Prediction of Lung Cancer Metastasis Using Machine Learning Models Based
on Clinical Data
Abstract
Background:Clinical laboratory data, indicative of tumor cell
growth and metabolic activity, warrants investigation for its potential
in predicting lung cancer metastasis. Aims: The purpose is to
develop a predictive model for regional lymph node involvement and skip
metastasis in lung cancer using machine learning methods and integrating
clinical laboratory information and patient characteristics.

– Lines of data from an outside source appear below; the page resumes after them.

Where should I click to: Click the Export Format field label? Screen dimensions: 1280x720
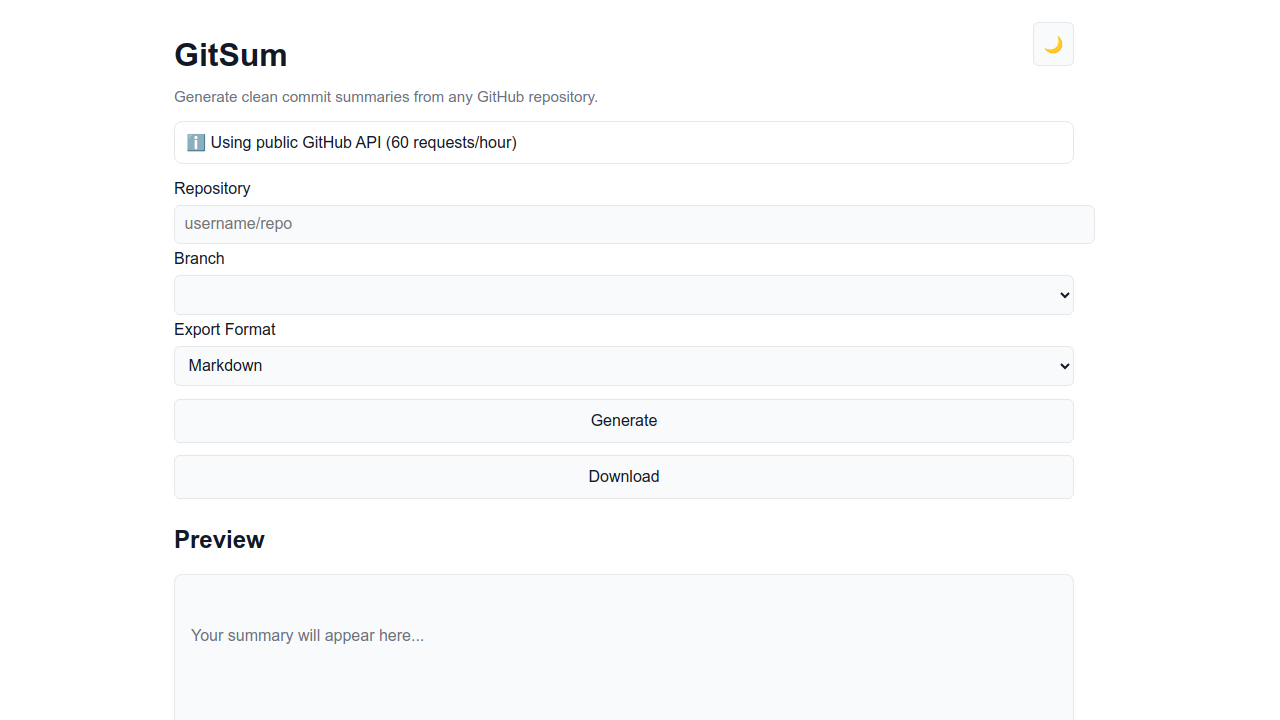pyautogui.click(x=225, y=329)
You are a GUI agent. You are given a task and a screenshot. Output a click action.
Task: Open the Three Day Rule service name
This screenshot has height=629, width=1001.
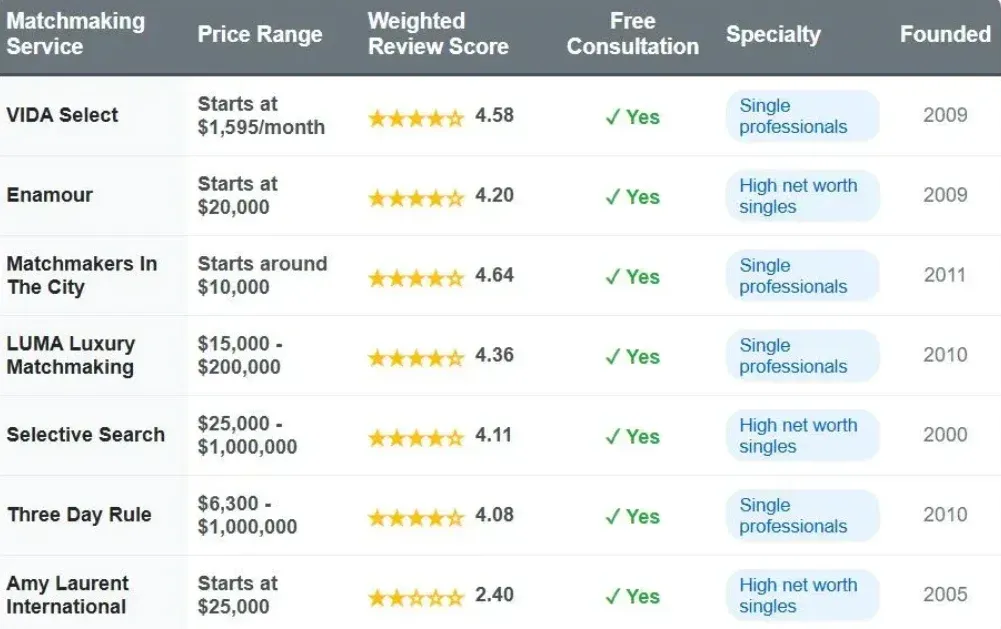click(x=79, y=515)
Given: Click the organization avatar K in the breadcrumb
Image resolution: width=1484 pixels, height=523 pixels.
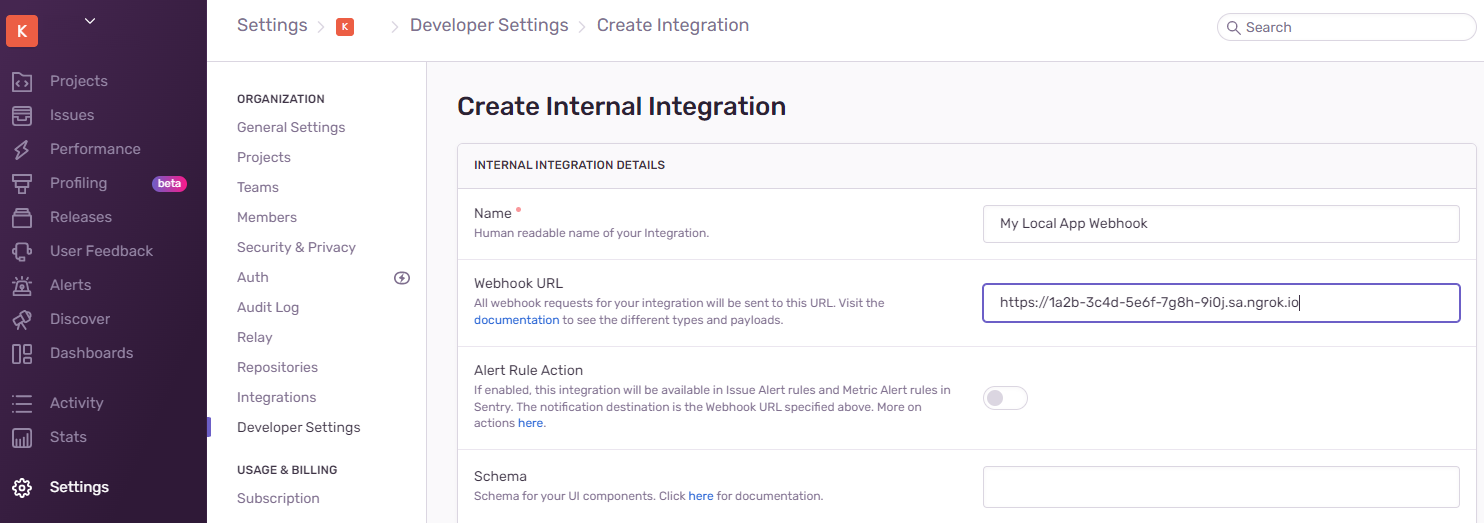Looking at the screenshot, I should tap(345, 27).
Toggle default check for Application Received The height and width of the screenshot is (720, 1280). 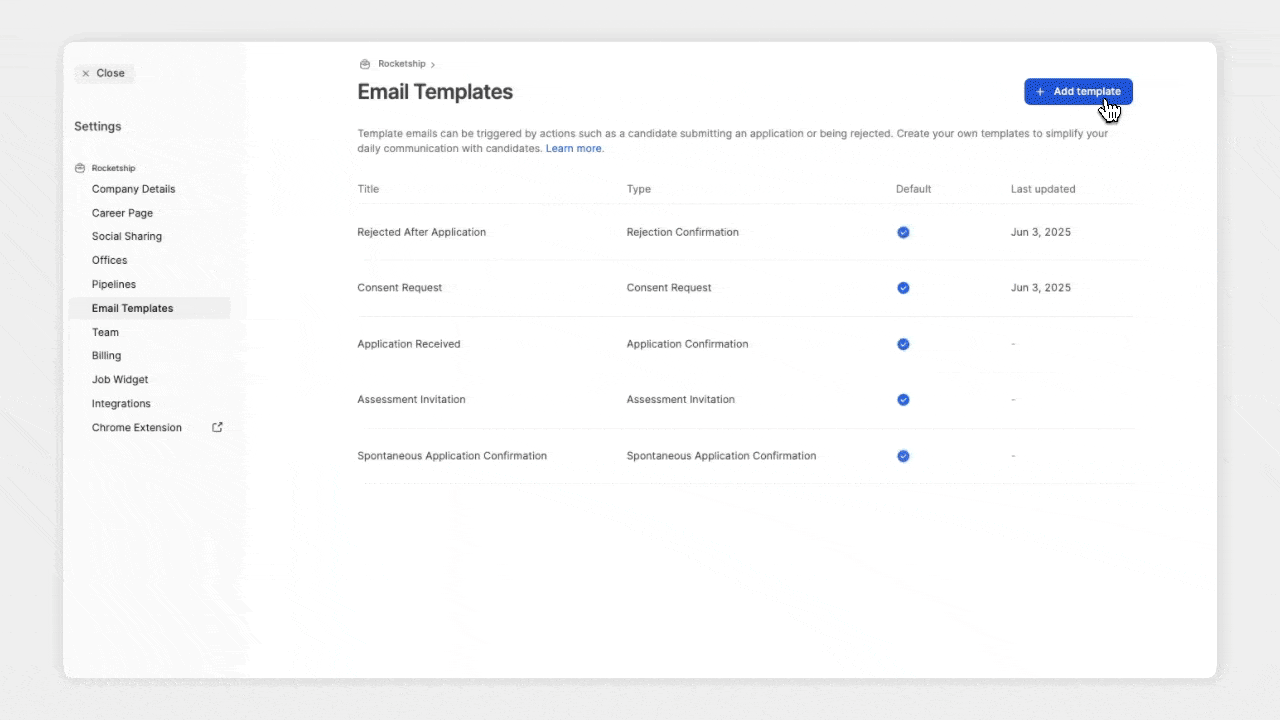click(903, 344)
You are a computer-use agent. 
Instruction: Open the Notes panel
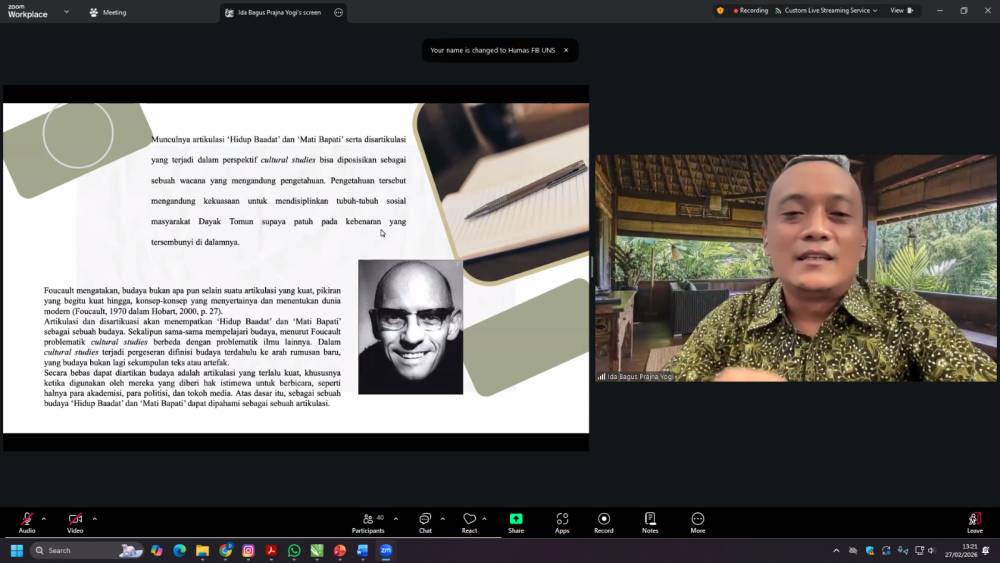pos(650,522)
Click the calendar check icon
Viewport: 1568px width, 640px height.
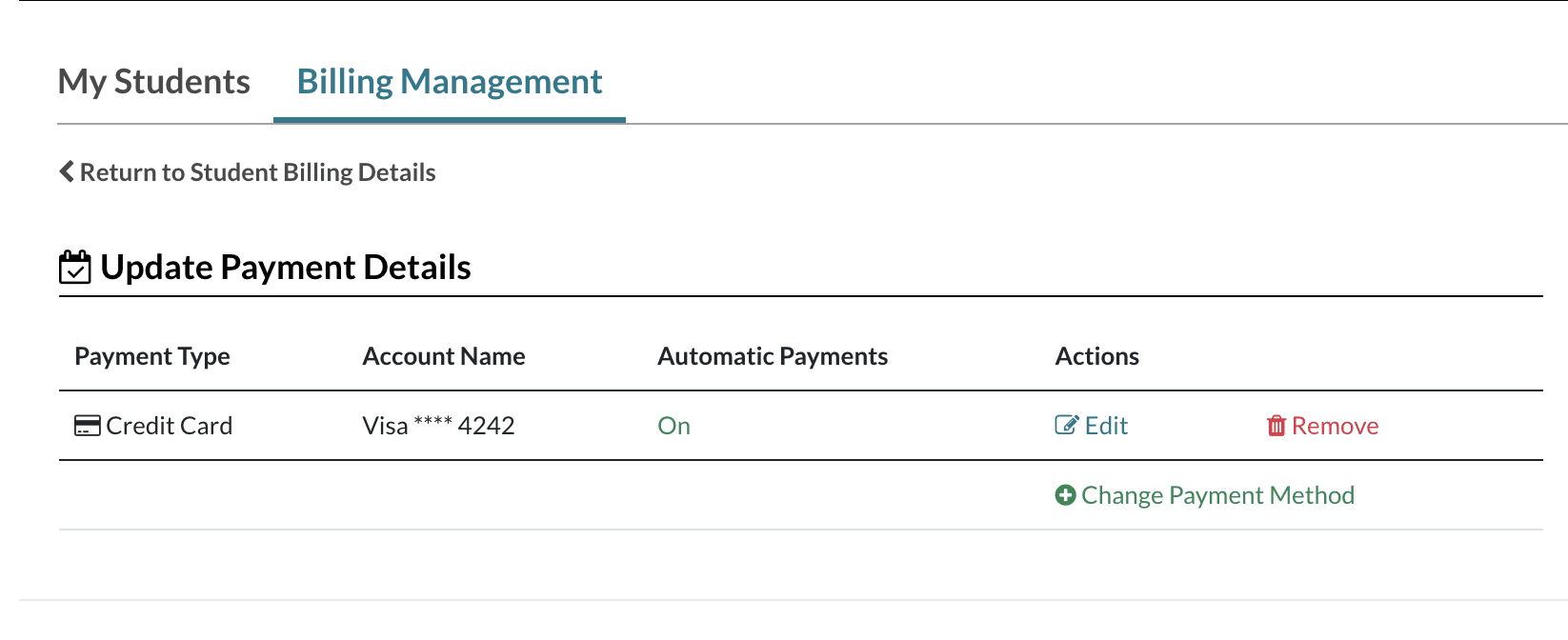(x=75, y=268)
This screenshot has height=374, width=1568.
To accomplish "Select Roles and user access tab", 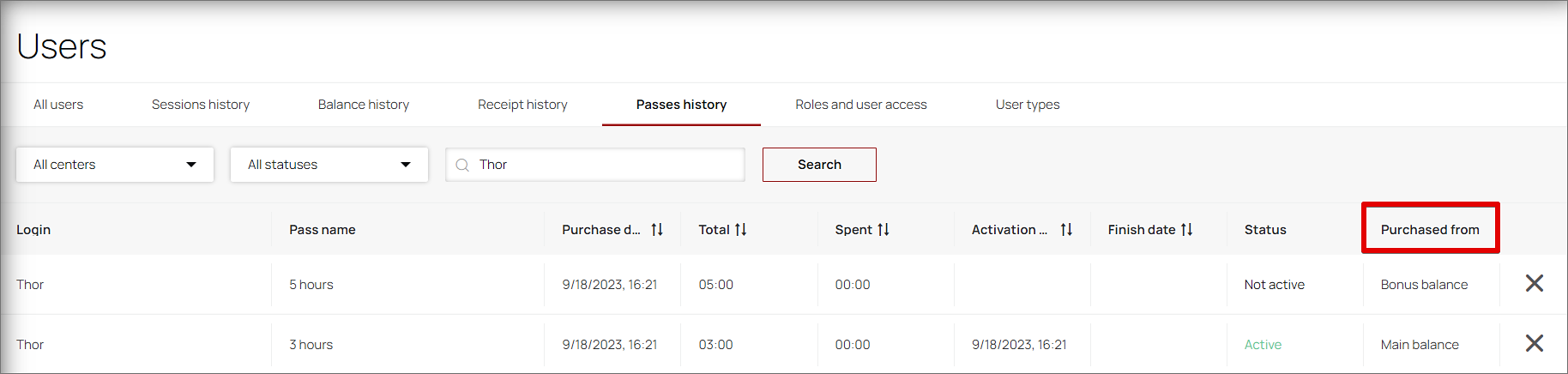I will tap(861, 105).
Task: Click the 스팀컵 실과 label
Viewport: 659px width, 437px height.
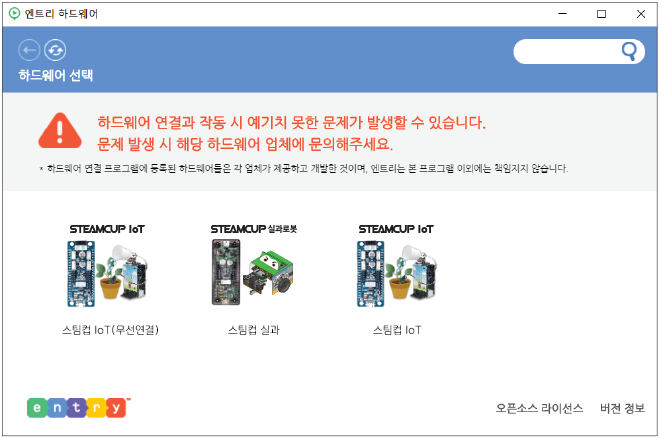Action: [x=253, y=330]
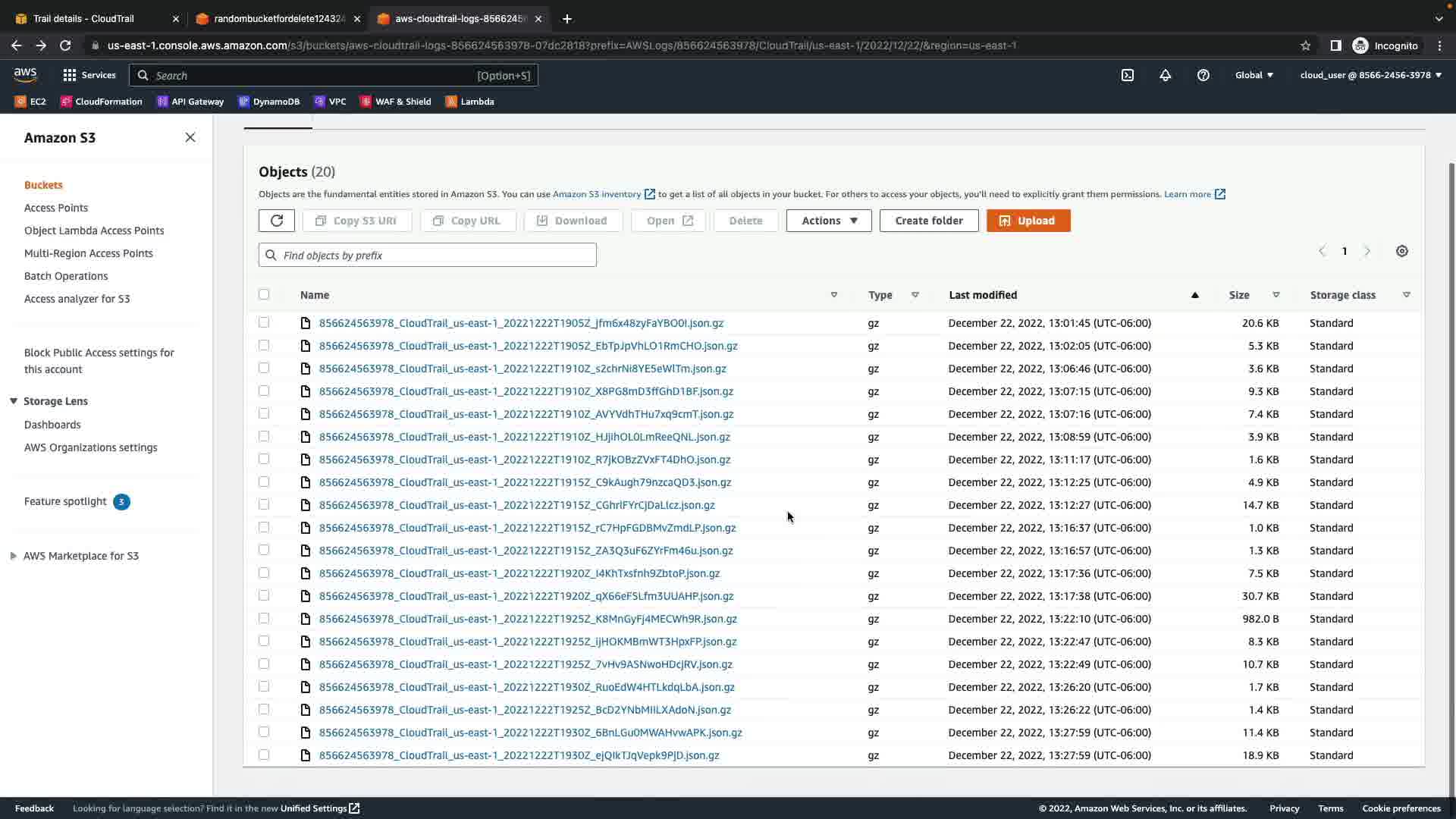The width and height of the screenshot is (1456, 819).
Task: Click the AWS logo home icon
Action: tap(25, 74)
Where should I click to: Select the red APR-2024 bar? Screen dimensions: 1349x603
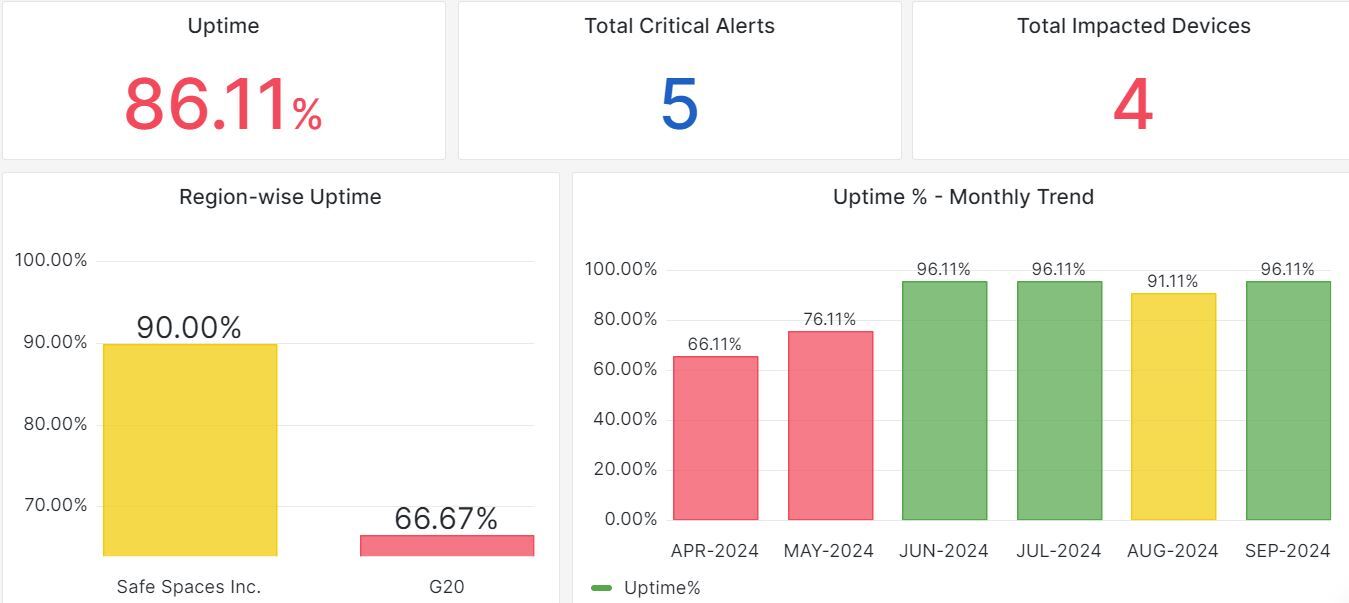(715, 438)
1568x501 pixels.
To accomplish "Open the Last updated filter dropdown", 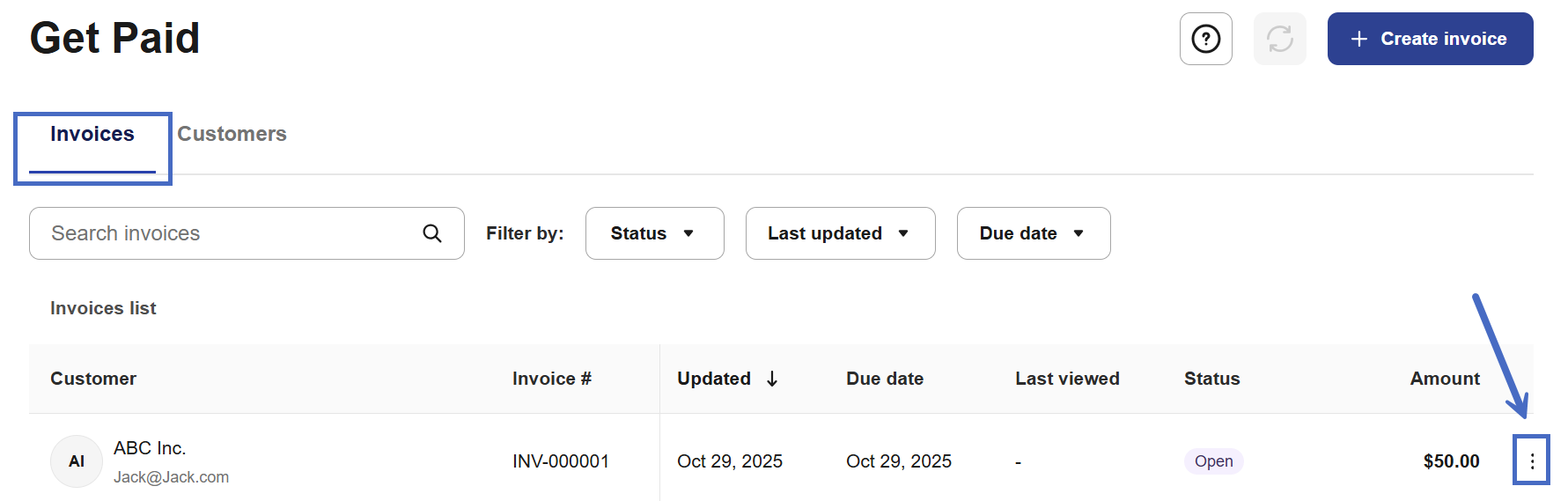I will coord(840,233).
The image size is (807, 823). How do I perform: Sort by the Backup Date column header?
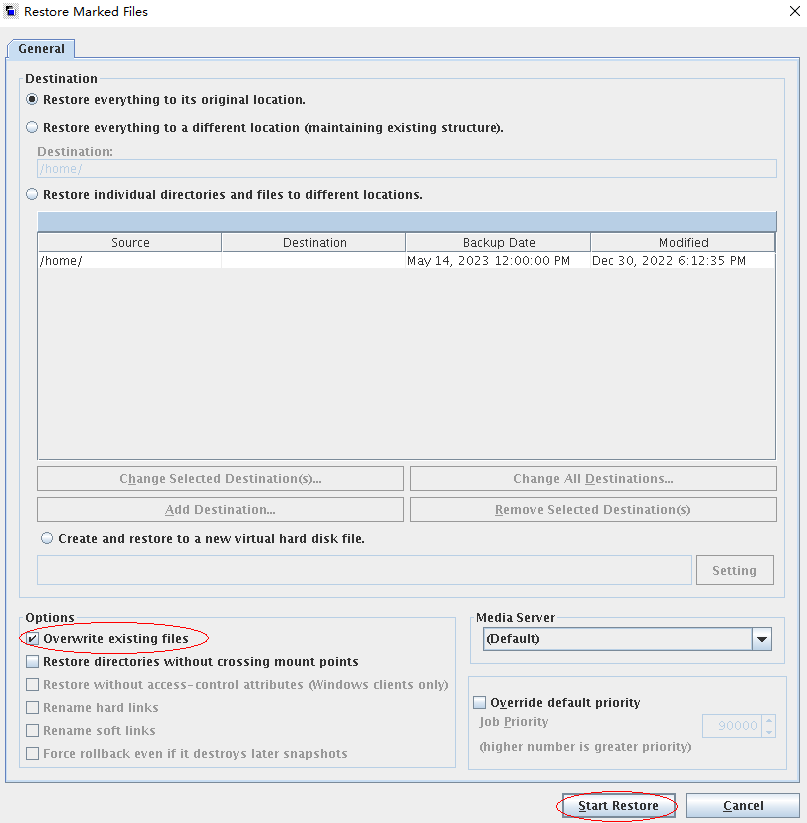(x=498, y=243)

Methods: Data from lung cancer patients at Chongqing University
Fuling Hospital between January 2020 and December 2022 were analyzed
retrospectively. Patients were divided into N (regional lymph node
involvement prediction) and M (skip metastasis prediction) groups based
on TNM staging criteria. Prognostic factors were determined through
univariate analysis and LASSO regression, and machine learning
algorithms were used to develop predictive models. Results: Out
of a total of 1629 cases analyzed, 861 were in the N group and 519 were
in the M group. Univariate analysis revealed 40 parameters that were
significantly different between the two groups (p < 0.05) and
27 parameters, respectively. LASSO regression identified 13
characteristic factors for the N group and 12 for the M group. In the N
group, these factors included tumor size, prothrombin time (PT), mean
platelet volume, fibrinogen, platelet count, procalcitonin, carbohydrate
antigen 15-3 (CA 15-3), carcinoembryonic antigen (CEA), adenosine
deaminase, red blood cell distribution width, thrombin time, smoking and
drinking history. In the M group, the factors were cytokeratin 19
fragment, tumor size, CEA, CA 15-3, squamous cell carcinoma-related
antigen, alkaline phosphatase, fibrinogen, hemoglobin, calcium, albumin,
PT, and absolute monocyte value. The test set results indicated that the
Logistic regression model was optimal for both groups, achieving AUCs of
0.888 and 0.875, respectively. Conclusion: This study
demonstrates the potential of using machine learning algorithms
alongside clinical characteristics and laboratory data to predict
regional lymph node involvement and skip metastasis in lung cancer.